D'autres études comportementales ont été publiées par MILLER et SOUTH (1971) concernant la distribution de l'activité durant l'entrée en hibernation d'une espèce américaine de marmotte (Marmota flaviventris). Les mouvements effectués par l'animal deviennent stéréotypés au fur et a mesure que décroît la température cérébrale (Tbr). Comportements et postures y sont décrits chronologiquement avant l'immobilisation complète de l'animal lors de l'hibernation profonde. Cette activité observée par saccades dans le temps jouerait un rôle important dans le maintien d'une thermorégulation élevée de l'animal et notamment celui du ralentissement d'une chute trop rapide de la Tbr.

TORKE et TWENTE (1977) ont décrit la distribution de l'activité durant les réveils périodiques chez un spermophile : Spermophilus lateralis, rongeur appartenant aussi à la famille des Sciuridés. Des comportements typiques ont été observés à chaque réveil.
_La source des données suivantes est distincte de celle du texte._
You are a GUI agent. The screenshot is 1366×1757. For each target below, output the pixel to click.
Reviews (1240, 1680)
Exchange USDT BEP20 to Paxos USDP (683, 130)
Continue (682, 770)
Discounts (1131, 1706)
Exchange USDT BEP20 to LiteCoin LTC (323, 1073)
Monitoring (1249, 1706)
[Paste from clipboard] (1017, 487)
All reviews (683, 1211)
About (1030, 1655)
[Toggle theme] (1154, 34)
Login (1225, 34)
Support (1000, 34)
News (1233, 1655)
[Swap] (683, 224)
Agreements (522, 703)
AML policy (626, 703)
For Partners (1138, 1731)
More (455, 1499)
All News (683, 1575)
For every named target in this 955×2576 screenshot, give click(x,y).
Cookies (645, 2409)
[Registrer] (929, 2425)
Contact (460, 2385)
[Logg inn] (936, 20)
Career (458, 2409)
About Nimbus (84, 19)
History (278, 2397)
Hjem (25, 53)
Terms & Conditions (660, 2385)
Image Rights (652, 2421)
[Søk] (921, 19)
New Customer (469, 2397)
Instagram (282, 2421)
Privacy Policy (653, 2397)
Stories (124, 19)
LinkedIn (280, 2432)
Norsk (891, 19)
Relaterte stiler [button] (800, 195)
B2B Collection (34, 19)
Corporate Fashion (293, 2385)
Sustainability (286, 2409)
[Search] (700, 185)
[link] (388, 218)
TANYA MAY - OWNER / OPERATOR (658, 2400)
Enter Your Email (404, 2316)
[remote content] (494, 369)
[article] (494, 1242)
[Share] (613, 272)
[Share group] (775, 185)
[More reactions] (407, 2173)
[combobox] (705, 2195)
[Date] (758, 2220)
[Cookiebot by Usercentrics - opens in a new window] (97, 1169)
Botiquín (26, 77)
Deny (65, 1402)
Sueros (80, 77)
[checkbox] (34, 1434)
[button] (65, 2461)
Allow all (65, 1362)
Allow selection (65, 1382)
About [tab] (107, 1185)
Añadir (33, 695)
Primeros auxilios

Une certaine chronologie intervient dans l'apparition de ceux-ci, au cours des 10 à 11 heures d'éveil. L'animal débute sa phase d'éveil par une exploration de son environnement et l'achève souvent par un arrangement de son nid, une heure avant le retour en hibernation. L'animal passe plus de 93 % de son temps d'éveil en posture d'hibernation, le peu d'activité restant étant réparti entre les arrangements du nid, les toilettes, l'exploration et la prise alimentaire, qui, lorsqu'elle a lieu, survient 3 à 5 heures après l'éveil complet (il en est de même pour les mictions et les défécations). TORKE et TWENTE n'attribuent pas à ces comportements un rôle direct dans la physiologie ou dans la thermorégulation de l'animal.

Le but de la présente étude est de décrire le comportement et la distribution temporelle de l'activité, en relation avec la thermorégulation, chez la marmotte alpine.

Bien que la plupart des hibernants passent l'hiver au fond de leur terrier, à l'obscurité, aucune étude de dérive de l'activité n'a été à ce jour mis en évidence chez le genre Marmota pendant une saison d'hibernation. Le deuxième objectif de cette étude vise à mettre en évidence l'existence d'un rythme circadien en conditions de libre-cours chez Marmota marmota, durant l'hibernation.